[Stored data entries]
--- begin ---

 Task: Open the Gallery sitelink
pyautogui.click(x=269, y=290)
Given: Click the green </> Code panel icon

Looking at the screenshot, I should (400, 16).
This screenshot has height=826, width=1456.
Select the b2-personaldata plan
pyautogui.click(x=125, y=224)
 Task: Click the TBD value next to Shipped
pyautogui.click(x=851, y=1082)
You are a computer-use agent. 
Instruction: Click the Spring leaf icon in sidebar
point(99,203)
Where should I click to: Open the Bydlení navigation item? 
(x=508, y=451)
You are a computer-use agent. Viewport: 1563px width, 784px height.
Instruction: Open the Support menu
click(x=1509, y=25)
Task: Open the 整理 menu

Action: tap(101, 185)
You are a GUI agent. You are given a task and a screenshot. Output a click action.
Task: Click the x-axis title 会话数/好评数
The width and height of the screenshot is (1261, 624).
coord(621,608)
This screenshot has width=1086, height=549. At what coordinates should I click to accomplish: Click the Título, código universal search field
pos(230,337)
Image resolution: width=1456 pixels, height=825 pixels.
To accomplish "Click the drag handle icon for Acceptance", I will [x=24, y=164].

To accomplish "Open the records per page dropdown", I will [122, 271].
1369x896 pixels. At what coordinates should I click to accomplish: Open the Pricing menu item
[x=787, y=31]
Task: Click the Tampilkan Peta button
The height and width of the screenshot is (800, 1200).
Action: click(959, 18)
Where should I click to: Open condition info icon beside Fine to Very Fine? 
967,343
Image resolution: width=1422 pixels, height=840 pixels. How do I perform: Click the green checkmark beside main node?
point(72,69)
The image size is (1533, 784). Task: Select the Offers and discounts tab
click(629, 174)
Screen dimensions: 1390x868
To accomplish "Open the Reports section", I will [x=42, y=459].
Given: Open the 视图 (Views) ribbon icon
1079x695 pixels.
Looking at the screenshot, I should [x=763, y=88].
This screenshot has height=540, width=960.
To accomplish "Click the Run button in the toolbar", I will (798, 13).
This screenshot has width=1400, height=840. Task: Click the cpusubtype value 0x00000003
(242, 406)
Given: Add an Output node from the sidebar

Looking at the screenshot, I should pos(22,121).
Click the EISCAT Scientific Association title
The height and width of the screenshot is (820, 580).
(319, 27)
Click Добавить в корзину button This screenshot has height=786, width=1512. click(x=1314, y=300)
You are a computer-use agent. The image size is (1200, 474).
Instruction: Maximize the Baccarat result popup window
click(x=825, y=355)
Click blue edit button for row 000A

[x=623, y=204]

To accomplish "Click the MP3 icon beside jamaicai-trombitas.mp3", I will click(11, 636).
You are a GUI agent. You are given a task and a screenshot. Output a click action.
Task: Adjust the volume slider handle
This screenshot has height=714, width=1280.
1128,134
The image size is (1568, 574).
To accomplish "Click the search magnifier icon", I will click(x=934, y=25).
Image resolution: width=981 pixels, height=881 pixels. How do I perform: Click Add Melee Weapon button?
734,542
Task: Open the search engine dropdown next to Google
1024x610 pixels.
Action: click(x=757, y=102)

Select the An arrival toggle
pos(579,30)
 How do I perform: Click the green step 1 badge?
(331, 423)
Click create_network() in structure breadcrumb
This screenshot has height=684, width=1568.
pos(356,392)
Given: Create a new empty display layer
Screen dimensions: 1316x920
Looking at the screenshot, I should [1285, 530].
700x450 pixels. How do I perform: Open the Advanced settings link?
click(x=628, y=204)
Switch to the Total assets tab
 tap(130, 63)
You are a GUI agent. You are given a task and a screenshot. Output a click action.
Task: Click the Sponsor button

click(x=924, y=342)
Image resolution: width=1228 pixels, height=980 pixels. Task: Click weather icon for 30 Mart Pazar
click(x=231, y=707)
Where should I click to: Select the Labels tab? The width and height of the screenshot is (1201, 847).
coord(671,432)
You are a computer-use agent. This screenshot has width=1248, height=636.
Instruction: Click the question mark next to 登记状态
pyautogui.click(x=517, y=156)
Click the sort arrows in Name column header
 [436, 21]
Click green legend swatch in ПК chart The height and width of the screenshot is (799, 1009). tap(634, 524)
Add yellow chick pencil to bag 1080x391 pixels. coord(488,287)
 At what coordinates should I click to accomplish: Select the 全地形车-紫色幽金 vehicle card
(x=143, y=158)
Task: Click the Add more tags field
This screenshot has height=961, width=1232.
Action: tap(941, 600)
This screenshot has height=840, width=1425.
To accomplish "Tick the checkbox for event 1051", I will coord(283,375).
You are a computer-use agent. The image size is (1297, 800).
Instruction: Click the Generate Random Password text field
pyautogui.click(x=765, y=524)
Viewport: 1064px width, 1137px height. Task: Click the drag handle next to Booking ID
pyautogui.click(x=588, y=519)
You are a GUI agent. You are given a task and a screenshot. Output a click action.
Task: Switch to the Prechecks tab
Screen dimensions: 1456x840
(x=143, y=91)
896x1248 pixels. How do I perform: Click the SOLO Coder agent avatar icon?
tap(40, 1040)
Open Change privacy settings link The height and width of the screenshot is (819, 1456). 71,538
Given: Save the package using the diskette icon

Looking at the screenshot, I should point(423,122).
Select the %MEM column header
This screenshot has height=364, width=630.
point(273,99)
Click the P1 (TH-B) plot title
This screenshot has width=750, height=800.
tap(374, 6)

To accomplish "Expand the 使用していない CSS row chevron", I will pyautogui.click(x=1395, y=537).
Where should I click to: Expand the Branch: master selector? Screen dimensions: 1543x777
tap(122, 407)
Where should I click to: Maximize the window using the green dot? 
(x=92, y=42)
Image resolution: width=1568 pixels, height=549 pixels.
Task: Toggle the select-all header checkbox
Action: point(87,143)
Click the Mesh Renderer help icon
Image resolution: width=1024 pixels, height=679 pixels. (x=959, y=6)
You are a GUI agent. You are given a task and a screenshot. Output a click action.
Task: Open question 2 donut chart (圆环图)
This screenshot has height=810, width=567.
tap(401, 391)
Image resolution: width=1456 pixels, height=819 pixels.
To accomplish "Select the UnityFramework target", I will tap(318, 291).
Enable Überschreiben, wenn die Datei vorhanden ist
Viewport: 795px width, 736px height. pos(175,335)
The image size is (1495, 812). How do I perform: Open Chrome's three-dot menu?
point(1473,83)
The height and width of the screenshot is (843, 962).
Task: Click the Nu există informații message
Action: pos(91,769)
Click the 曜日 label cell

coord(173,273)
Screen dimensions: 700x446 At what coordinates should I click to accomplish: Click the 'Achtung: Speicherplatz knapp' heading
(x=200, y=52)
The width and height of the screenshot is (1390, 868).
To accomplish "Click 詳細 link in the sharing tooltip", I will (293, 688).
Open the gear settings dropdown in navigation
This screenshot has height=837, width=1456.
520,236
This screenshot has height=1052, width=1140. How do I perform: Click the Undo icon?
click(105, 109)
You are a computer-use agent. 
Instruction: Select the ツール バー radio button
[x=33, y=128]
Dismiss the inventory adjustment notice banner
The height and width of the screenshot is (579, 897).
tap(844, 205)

--- end ---

**What you are asked to do**
Please repeat the lines above with "Instruction" switched to "Directive" and everything else left unchanged.

**Task answer**
 Task: Open the Gallery sitelink
pyautogui.click(x=269, y=290)
Given: Click the green </> Code panel icon

Looking at the screenshot, I should (400, 16).
This screenshot has height=826, width=1456.
Select the b2-personaldata plan
pyautogui.click(x=125, y=224)
 Task: Click the TBD value next to Shipped
pyautogui.click(x=851, y=1082)
You are a computer-use agent. 
Directive: Click the Spring leaf icon in sidebar
point(99,203)
Where should I click to: Open the Bydlení navigation item? 
(x=508, y=451)
You are a computer-use agent. Viewport: 1563px width, 784px height.
Directive: Open the Support menu
click(x=1509, y=25)
Task: Open the 整理 menu

Action: tap(101, 185)
You are a GUI agent. You are given a task and a screenshot. Output a click action.
Task: Click the x-axis title 会话数/好评数
The width and height of the screenshot is (1261, 624).
coord(621,608)
This screenshot has width=1086, height=549. At what coordinates should I click to accomplish: Click the Título, código universal search field
pos(230,337)
Image resolution: width=1456 pixels, height=825 pixels.
To accomplish "Click the drag handle icon for Acceptance", I will [x=24, y=164].

To accomplish "Open the records per page dropdown", I will [122, 271].
1369x896 pixels. At what coordinates should I click to accomplish: Open the Pricing menu item
[x=787, y=31]
Task: Click the Tampilkan Peta button
The height and width of the screenshot is (800, 1200).
Action: click(959, 18)
Where should I click to: Open condition info icon beside Fine to Very Fine? 
967,343
Image resolution: width=1422 pixels, height=840 pixels. How do I perform: Click the green checkmark beside main node?
point(72,69)
The image size is (1533, 784). Task: Select the Offers and discounts tab
click(629, 174)
Screen dimensions: 1390x868
To accomplish "Open the Reports section", I will [x=42, y=459].
Given: Open the 视图 (Views) ribbon icon
1079x695 pixels.
Looking at the screenshot, I should [x=763, y=88].
This screenshot has height=540, width=960.
To accomplish "Click the Run button in the toolbar", I will (798, 13).
This screenshot has width=1400, height=840. Task: Click the cpusubtype value 0x00000003
(242, 406)
Given: Add an Output node from the sidebar

Looking at the screenshot, I should pos(22,121).
Click the EISCAT Scientific Association title
The height and width of the screenshot is (820, 580).
(319, 27)
Click Добавить в корзину button This screenshot has height=786, width=1512. click(x=1314, y=300)
You are a computer-use agent. The image size is (1200, 474).
Directive: Maximize the Baccarat result popup window
click(x=825, y=355)
Click blue edit button for row 000A

[x=623, y=204]

To accomplish "Click the MP3 icon beside jamaicai-trombitas.mp3", I will click(11, 636).
You are a GUI agent. You are given a task and a screenshot. Output a click action.
Task: Adjust the volume slider handle
This screenshot has height=714, width=1280.
1128,134
The image size is (1568, 574).
To accomplish "Click the search magnifier icon", I will click(x=934, y=25).
Image resolution: width=981 pixels, height=881 pixels. How do I perform: Click Add Melee Weapon button?
734,542
Task: Open the search engine dropdown next to Google
1024x610 pixels.
Action: click(x=757, y=102)

Select the An arrival toggle
pos(579,30)
 How do I perform: Click the green step 1 badge?
(331, 423)
Click create_network() in structure breadcrumb
This screenshot has height=684, width=1568.
pos(356,392)
Given: Create a new empty display layer
Screen dimensions: 1316x920
Looking at the screenshot, I should [1285, 530].
700x450 pixels. How do I perform: Open the Advanced settings link?
click(x=628, y=204)
Switch to the Total assets tab
 tap(130, 63)
You are a GUI agent. You are given a task and a screenshot. Output a click action.
Task: Click the Sponsor button

click(x=924, y=342)
Image resolution: width=1228 pixels, height=980 pixels. Task: Click weather icon for 30 Mart Pazar
click(x=231, y=707)
Where should I click to: Select the Labels tab? The width and height of the screenshot is (1201, 847).
coord(671,432)
You are a computer-use agent. This screenshot has width=1248, height=636.
Directive: Click the question mark next to 登记状态
pyautogui.click(x=517, y=156)
Click the sort arrows in Name column header
 [436, 21]
Click green legend swatch in ПК chart The height and width of the screenshot is (799, 1009). tap(634, 524)
Add yellow chick pencil to bag 1080x391 pixels. coord(488,287)
 At what coordinates should I click to accomplish: Select the 全地形车-紫色幽金 vehicle card
(x=143, y=158)
Task: Click the Add more tags field
This screenshot has height=961, width=1232.
Action: tap(941, 600)
This screenshot has height=840, width=1425.
To accomplish "Tick the checkbox for event 1051", I will coord(283,375).
You are a computer-use agent. The image size is (1297, 800).
Directive: Click the Generate Random Password text field
pyautogui.click(x=765, y=524)
Viewport: 1064px width, 1137px height. Task: Click the drag handle next to Booking ID
pyautogui.click(x=588, y=519)
You are a GUI agent. You are given a task and a screenshot. Output a click action.
Task: Switch to the Prechecks tab
Screen dimensions: 1456x840
(x=143, y=91)
896x1248 pixels. How do I perform: Click the SOLO Coder agent avatar icon?
tap(40, 1040)
Open Change privacy settings link The height and width of the screenshot is (819, 1456). 71,538
Given: Save the package using the diskette icon

Looking at the screenshot, I should point(423,122).
Select the %MEM column header
This screenshot has height=364, width=630.
point(273,99)
Click the P1 (TH-B) plot title
This screenshot has width=750, height=800.
tap(374, 6)

To accomplish "Expand the 使用していない CSS row chevron", I will pyautogui.click(x=1395, y=537).
Where should I click to: Expand the Branch: master selector? Screen dimensions: 1543x777
tap(122, 407)
Where should I click to: Maximize the window using the green dot? 
(x=92, y=42)
Image resolution: width=1568 pixels, height=549 pixels.
Task: Toggle the select-all header checkbox
Action: point(87,143)
Click the Mesh Renderer help icon
Image resolution: width=1024 pixels, height=679 pixels. (x=959, y=6)
You are a GUI agent. You are given a task and a screenshot. Output a click action.
Task: Open question 2 donut chart (圆环图)
This screenshot has height=810, width=567.
tap(401, 391)
Image resolution: width=1456 pixels, height=819 pixels.
To accomplish "Select the UnityFramework target", I will tap(318, 291).
Enable Überschreiben, wenn die Datei vorhanden ist
Viewport: 795px width, 736px height. pos(175,335)
The image size is (1495, 812). How do I perform: Open Chrome's three-dot menu?
point(1473,83)
The height and width of the screenshot is (843, 962).
Task: Click the Nu există informații message
Action: pos(91,769)
Click the 曜日 label cell

coord(173,273)
Screen dimensions: 700x446 At what coordinates should I click to accomplish: Click the 'Achtung: Speicherplatz knapp' heading
(x=200, y=52)
The width and height of the screenshot is (1390, 868).
To accomplish "Click 詳細 link in the sharing tooltip", I will (293, 688).
Open the gear settings dropdown in navigation
This screenshot has height=837, width=1456.
520,236
This screenshot has height=1052, width=1140. How do I perform: Click the Undo icon?
click(105, 109)
You are a computer-use agent. 
Directive: Select the ツール バー radio button
[x=33, y=128]
Dismiss the inventory adjustment notice banner
The height and width of the screenshot is (579, 897).
tap(844, 205)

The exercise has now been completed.